### What to work on
The copy should run from the line containing "Screen dimensions: 1568x382" through the last line of the entries below, exactly as written, with pictures omitted.

### Input data
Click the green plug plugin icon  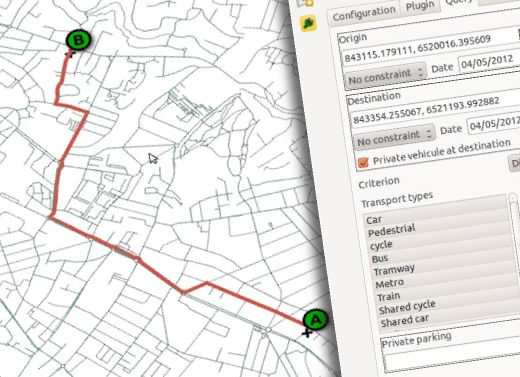point(308,23)
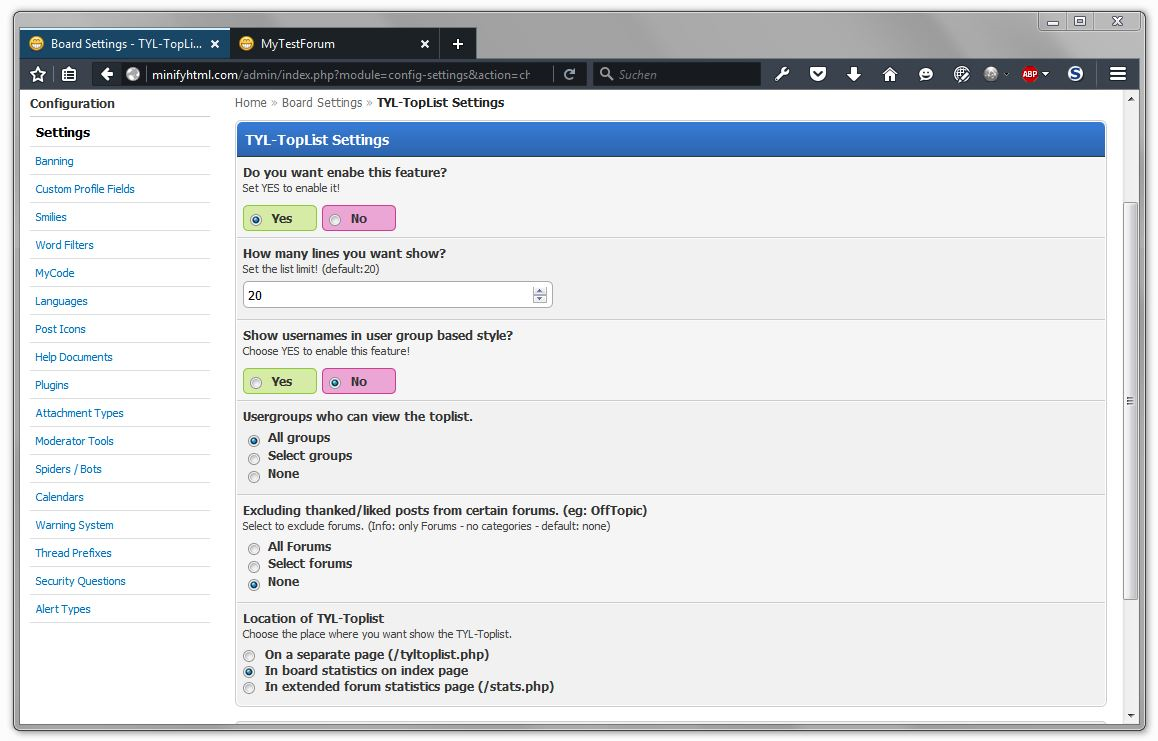Screen dimensions: 1158x741
Task: Open the Adblock Plus dropdown arrow
Action: click(1046, 74)
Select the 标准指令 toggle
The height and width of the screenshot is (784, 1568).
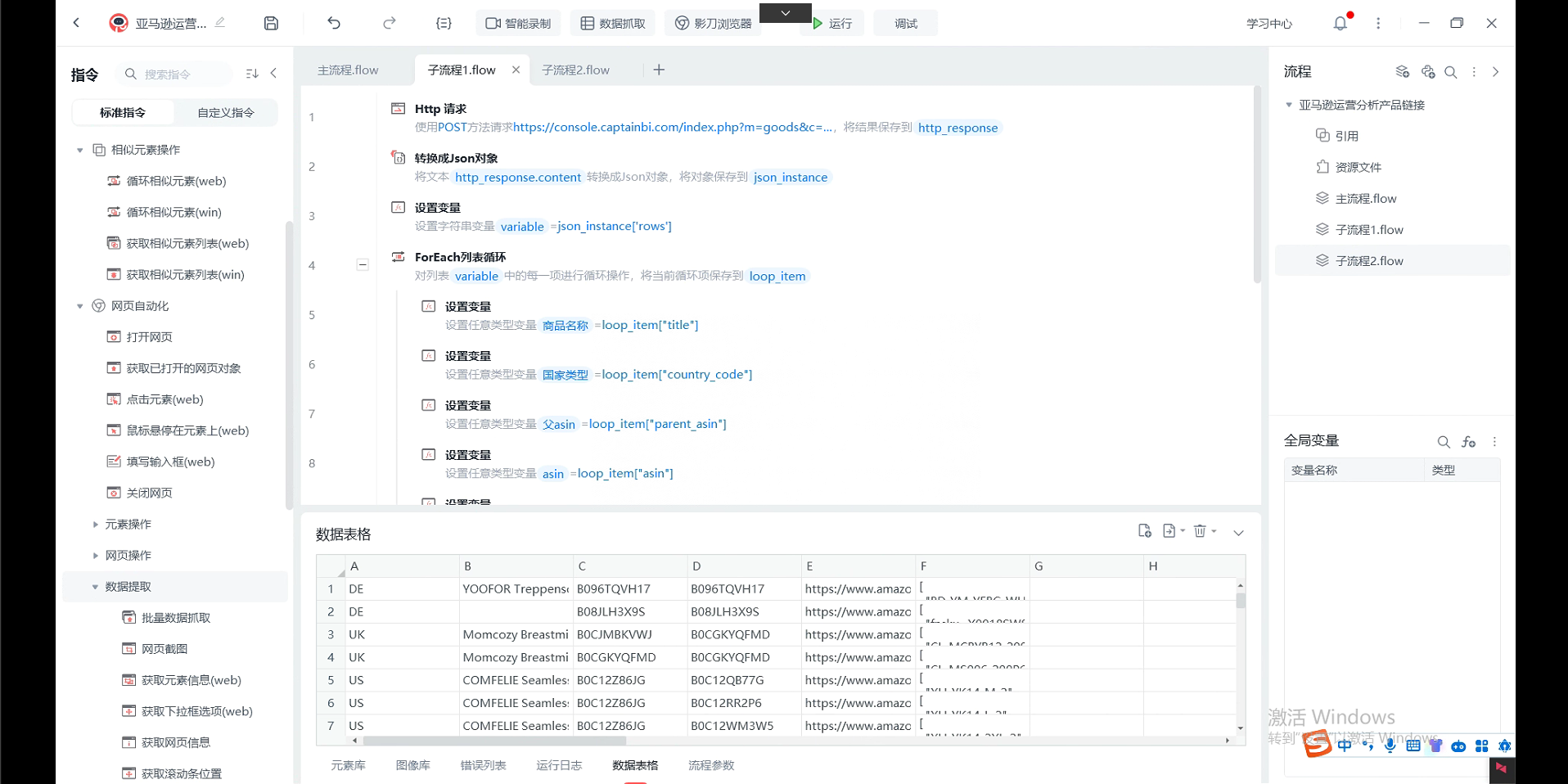click(x=123, y=113)

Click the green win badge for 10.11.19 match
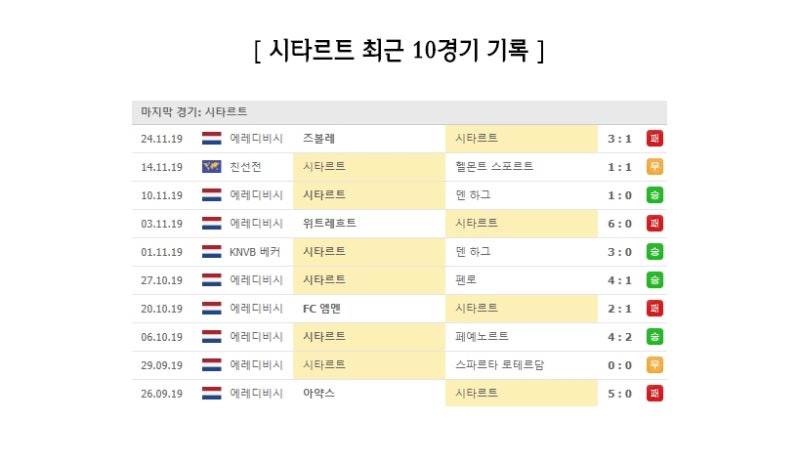[x=655, y=195]
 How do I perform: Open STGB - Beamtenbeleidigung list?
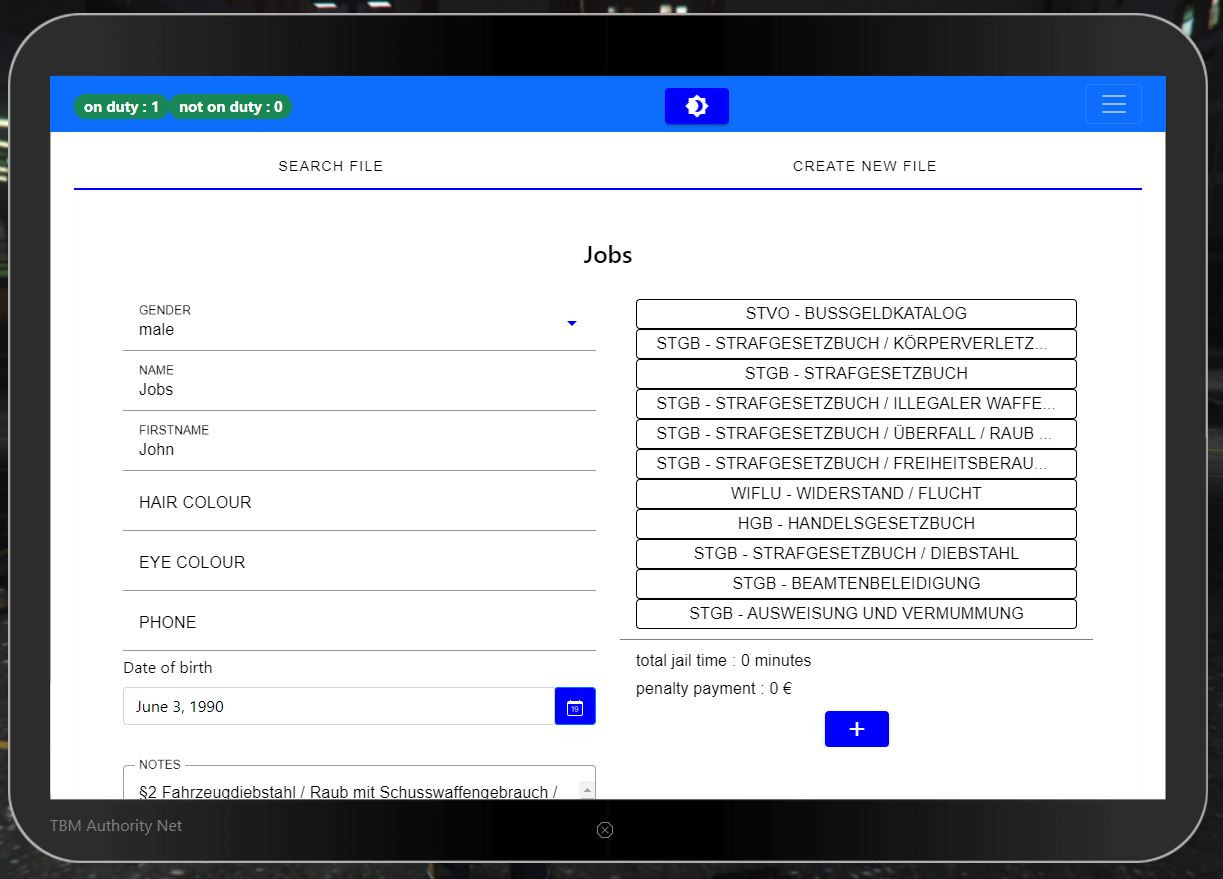coord(856,584)
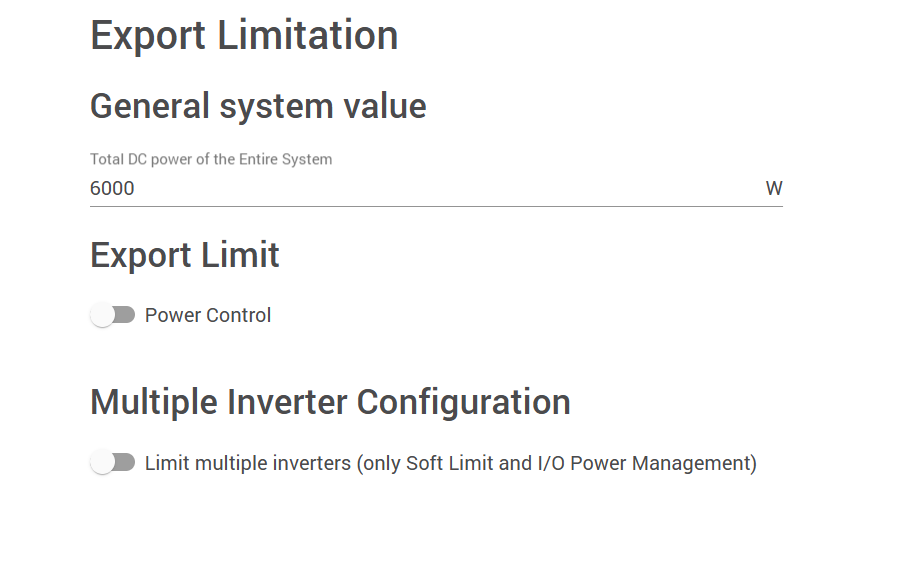
Task: Click the Power Control label text
Action: [x=208, y=315]
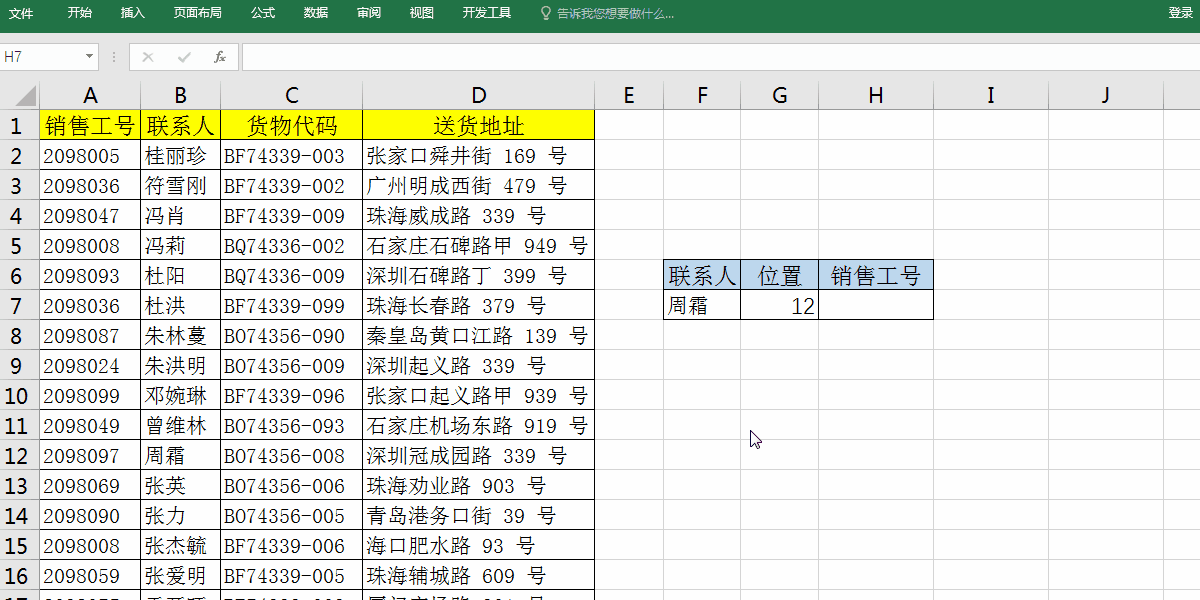Viewport: 1200px width, 600px height.
Task: Switch to the 公式 ribbon tab
Action: (x=262, y=14)
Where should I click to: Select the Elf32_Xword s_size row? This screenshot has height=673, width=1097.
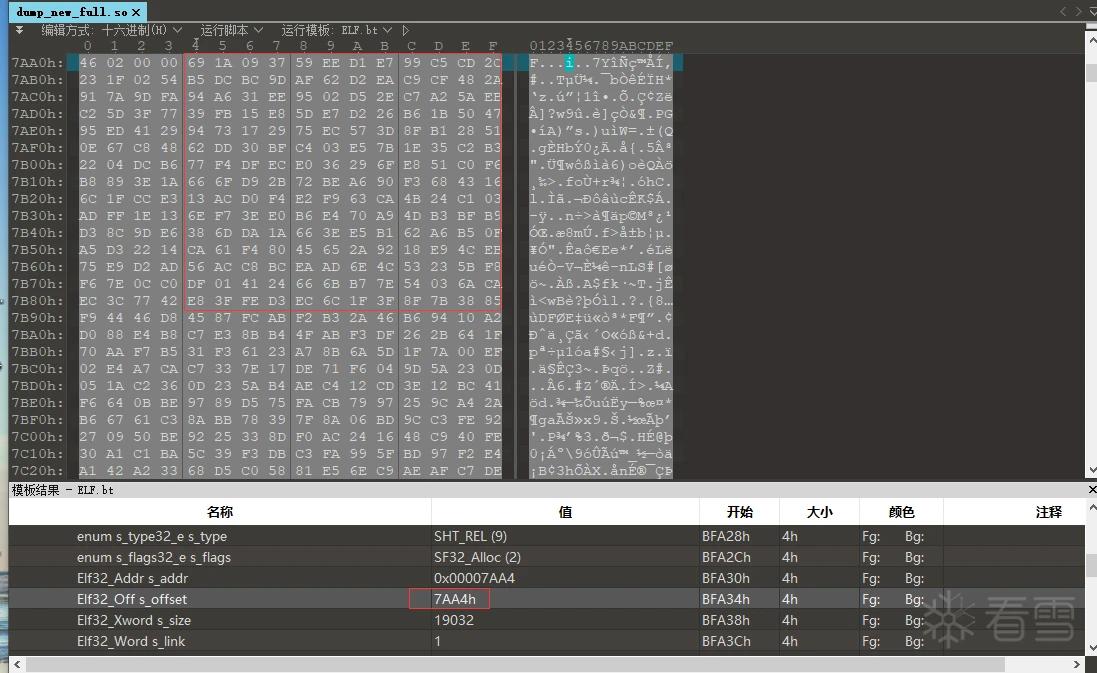pyautogui.click(x=546, y=620)
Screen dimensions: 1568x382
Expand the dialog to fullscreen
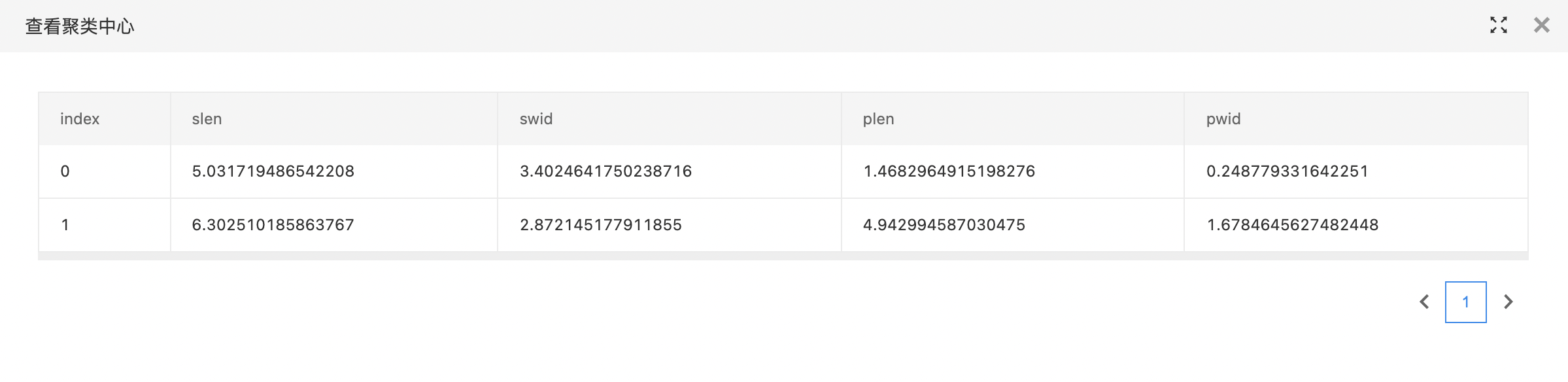pos(1498,26)
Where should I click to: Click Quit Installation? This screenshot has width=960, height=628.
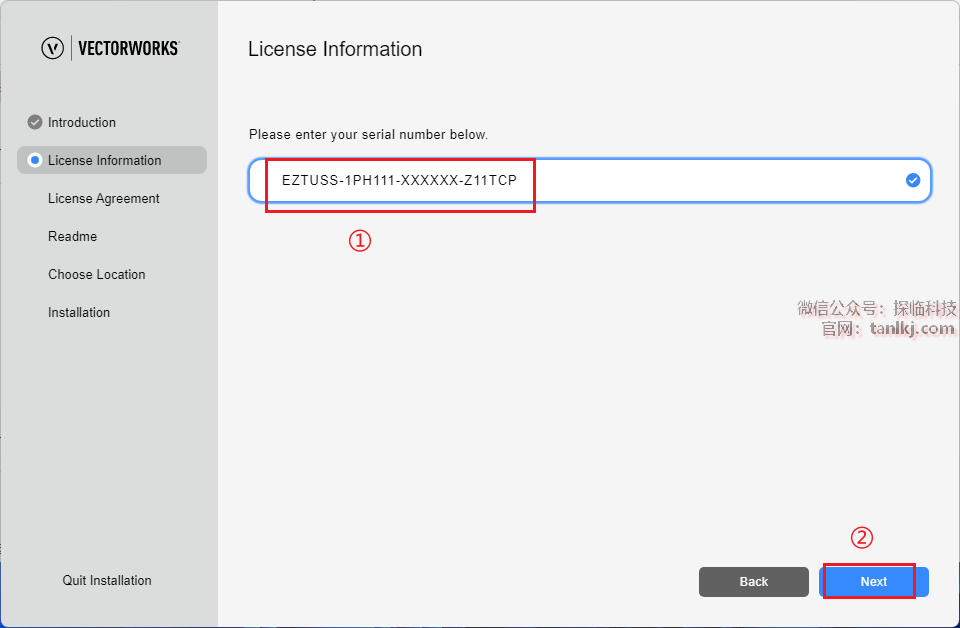click(107, 580)
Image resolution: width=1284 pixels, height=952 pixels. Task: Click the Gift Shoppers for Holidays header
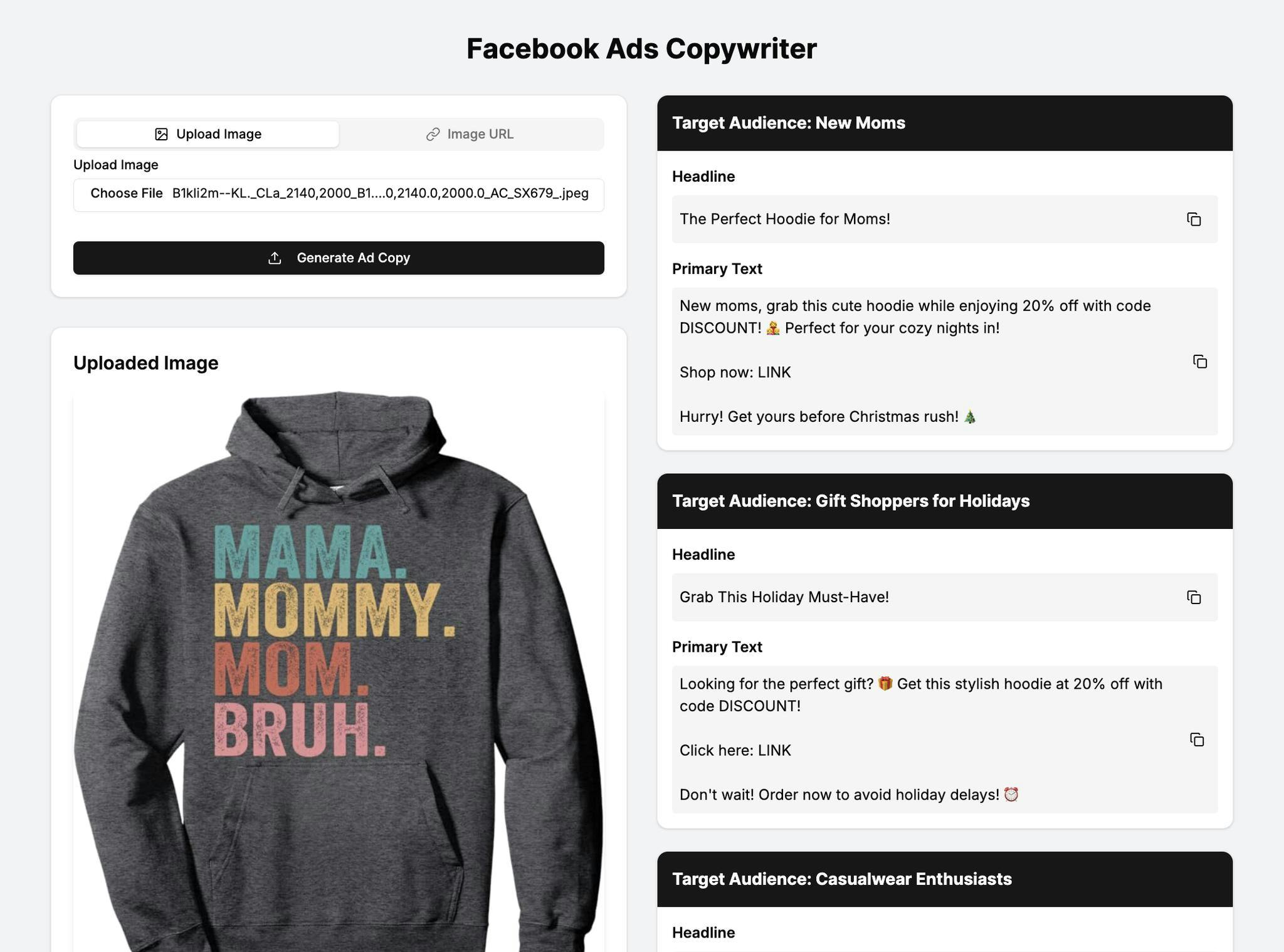pyautogui.click(x=850, y=501)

### Exercise solution
Screen dimensions: 1568x382
Expand the dialog to fullscreen
pos(1498,26)
Where should I click to: Click Quit Installation? This screenshot has width=960, height=628.
click(107, 580)
Image resolution: width=1284 pixels, height=952 pixels. Task: Click the Gift Shoppers for Holidays header
pyautogui.click(x=850, y=501)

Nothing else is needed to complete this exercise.